Our course lay up the Gasternthal, one of the wildest and most impressive valleys in the Alps, utterly desolate in summer. From its rugged floor rise some of the sternest precipices in Switzerland. On our way we had plenty of time to examine the superstructure of the shafts which were then being driven through the floor of the valley to ascertain the depth of the gravel-bed that formed it. Our readers may remember that, in 1908, the Italian workmen engaged in excavations on the north front of the Loetschberg tunnel were suddenly overwhelmed by an inrush of water, gravel, and mud. The progress of the boring was stopped till it could be known to what extent it would be necessary to divert the tunnel, in order to keep in hard rock.

It is a bit of a reflection upon the forethought of engineers—and geologists—that, before working their way from beneath across Gasternthal, they had not sunk that shaft which was now to supply them with an information that would still be opportune from the engineer’s point of view, but which was belated in regard to safeguarding human life.

Three hours after starting, we reached a rustic café, or summer restaurant, which we discovered it was Adolf’s summer occupation to preside over. It was a pretty place with a fenced orchard about it, whose trees now stood out barely from amid the coverlet of snow which contributed to enhance the attractiveness of the spot. But a dreadful doubt crossed our mind. Was Adolf a bona-fide mountaineer or was he a professional tavern keeper?

On reaching the doorstep of his property, he angrily dropped to the ground his burden, produced the key of his cellar, and contrived to give us the impression that he expected us to call a halt of some duration and indulge in the delights of his Capua. We were suddenly confronted with the thought of the temptation put by Circe before wary Ulysses and his simple-hearted companions. Thersites, as a mental picture, was outdone. The vision conjured up before us was that of five days to be spent in plenty in this winter-bound Abbey of Thelema. We would empty the larders. We would clear the bottle shelves. We would rifle the cigar boxes, under the watchful, but encouraging eye of this male Circe, who would fill his pockets with sweet-scented coin, instead of bruising his shoulders any longer with that dreadful pack. We commend the trick to those who may have the face to play it on the public. Nothing is easier. Switzerland is full of those concealed Canaans flowing with milk and honey.

GASTERNTHAL.

To face p. 130.

Shortly after leaving Adolf’s pavilion, a bend in the valley disclosed the ice-fall of the Tschingel glacier. The moraine up which we had to pass came into sight. It was three in the afternoon—and we had distributed some of Adolf’s packages amongst the other two guides—before we caught our first glimpse of the sun, which flashed out triumphantly behind the Hockenhorn, only to disappear in a few minutes past the Balmhorn. A steep slope of snow led from the moraine to the glacier.
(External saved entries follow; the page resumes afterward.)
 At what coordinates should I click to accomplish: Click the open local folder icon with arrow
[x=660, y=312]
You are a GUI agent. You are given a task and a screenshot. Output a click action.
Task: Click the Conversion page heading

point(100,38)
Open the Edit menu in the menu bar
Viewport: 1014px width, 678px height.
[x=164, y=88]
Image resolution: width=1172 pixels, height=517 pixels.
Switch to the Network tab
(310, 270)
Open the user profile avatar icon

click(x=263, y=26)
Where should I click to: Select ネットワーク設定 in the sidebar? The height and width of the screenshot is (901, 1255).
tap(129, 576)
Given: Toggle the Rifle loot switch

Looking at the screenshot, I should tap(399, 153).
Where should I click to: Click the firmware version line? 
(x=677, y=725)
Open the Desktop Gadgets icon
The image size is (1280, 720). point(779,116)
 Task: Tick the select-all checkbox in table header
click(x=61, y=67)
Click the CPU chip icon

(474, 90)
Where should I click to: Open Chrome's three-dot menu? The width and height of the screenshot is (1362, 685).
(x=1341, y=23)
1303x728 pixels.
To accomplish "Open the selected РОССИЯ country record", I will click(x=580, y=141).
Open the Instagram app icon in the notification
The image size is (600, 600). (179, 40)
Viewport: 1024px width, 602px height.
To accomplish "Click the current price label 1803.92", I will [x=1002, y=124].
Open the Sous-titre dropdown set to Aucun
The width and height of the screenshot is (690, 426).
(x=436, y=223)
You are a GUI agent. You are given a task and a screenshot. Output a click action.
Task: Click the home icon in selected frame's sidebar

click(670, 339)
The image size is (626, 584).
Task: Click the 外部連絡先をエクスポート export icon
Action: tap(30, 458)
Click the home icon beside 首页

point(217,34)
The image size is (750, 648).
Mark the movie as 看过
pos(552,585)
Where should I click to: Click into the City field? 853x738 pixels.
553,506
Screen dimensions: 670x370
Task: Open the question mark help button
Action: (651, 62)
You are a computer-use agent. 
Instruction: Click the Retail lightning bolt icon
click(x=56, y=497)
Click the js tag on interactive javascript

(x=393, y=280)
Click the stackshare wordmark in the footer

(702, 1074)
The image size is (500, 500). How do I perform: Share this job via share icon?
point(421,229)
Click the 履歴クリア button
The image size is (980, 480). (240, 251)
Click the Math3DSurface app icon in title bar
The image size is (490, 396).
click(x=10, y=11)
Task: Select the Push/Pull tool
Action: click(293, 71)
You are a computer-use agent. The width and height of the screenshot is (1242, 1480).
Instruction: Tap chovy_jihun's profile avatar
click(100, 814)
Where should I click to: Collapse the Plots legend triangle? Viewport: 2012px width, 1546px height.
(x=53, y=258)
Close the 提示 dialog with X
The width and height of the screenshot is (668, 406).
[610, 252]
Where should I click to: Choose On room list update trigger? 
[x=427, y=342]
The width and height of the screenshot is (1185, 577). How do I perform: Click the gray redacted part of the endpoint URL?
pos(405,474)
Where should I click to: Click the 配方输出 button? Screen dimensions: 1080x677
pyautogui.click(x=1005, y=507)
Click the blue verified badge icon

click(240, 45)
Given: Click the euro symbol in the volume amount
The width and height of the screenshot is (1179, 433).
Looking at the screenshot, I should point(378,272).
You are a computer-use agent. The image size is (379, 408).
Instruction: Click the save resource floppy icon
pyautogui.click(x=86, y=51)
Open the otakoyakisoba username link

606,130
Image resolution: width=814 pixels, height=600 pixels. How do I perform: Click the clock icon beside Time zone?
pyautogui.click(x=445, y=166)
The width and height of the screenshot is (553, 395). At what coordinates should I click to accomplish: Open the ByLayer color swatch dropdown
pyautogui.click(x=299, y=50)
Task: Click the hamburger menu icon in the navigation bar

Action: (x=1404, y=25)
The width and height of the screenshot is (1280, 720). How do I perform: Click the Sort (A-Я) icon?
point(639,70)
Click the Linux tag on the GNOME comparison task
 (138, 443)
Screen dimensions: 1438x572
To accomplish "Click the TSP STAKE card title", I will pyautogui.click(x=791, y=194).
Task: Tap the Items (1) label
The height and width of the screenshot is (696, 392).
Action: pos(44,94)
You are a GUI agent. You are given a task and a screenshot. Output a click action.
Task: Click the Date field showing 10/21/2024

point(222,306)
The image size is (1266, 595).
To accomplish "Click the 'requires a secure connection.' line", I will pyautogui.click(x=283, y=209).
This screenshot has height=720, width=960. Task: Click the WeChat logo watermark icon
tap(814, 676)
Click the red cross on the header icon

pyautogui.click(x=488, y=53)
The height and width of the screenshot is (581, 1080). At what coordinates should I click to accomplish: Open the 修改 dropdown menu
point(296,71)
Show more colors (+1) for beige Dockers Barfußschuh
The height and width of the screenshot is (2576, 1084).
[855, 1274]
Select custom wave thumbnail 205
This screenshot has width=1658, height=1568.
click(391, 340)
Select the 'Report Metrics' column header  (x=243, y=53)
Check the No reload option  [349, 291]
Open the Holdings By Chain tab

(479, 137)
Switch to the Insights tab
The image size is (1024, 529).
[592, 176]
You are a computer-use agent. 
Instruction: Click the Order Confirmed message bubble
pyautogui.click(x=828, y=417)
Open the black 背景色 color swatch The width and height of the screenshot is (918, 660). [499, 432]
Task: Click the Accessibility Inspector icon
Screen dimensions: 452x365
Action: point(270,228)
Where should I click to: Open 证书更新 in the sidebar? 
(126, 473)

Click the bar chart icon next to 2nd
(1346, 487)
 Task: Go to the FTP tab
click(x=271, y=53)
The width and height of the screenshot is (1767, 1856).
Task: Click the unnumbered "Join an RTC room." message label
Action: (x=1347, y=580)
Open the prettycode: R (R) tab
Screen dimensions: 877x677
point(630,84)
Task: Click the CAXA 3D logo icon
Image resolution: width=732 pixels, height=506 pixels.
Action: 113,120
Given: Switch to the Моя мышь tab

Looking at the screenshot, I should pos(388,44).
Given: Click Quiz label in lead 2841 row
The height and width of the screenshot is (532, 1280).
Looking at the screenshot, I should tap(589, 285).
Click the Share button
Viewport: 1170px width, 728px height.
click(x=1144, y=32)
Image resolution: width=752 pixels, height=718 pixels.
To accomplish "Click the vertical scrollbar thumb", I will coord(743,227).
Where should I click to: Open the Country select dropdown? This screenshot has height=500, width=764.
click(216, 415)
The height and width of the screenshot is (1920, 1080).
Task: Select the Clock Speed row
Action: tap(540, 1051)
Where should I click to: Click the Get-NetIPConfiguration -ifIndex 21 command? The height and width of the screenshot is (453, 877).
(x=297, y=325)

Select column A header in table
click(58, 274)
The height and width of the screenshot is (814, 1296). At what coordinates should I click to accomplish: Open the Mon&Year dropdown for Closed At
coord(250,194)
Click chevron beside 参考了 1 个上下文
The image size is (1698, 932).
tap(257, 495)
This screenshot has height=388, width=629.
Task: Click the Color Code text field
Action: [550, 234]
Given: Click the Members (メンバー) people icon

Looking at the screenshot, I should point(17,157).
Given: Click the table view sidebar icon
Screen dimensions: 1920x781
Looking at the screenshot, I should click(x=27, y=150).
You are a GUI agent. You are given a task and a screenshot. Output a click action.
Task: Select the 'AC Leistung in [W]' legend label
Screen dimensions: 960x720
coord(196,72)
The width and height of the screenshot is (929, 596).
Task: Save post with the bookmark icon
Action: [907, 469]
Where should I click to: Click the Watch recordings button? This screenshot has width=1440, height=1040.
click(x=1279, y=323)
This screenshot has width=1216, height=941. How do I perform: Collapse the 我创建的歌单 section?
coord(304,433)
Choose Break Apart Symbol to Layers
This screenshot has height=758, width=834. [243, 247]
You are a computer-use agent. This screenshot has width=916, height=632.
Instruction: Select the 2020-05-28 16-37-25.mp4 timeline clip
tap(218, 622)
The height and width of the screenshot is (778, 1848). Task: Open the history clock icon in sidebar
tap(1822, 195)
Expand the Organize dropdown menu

Out of laziness, we did not fix up our ski with carrying straps. We might have paid dearly for the mistake, as a sharp wind caught us half-way across, and a dropped ski would have taken hours to recover. It is always wise to have at hand in one’s pockets the short straps which serve to tie together the ski at each extremity, and to make use of them whenever one has to carry ski across an unskiable piece of ground. It is also better to be provided with ski-slings wherewith to carry them across both shoulders. The wind is the ski-runner’s treacherous enemy. When you are on your ski it may drive you out of your direction, and when you carry your ski it may try to wrench them from you and blow you off your balance by weighing upon them.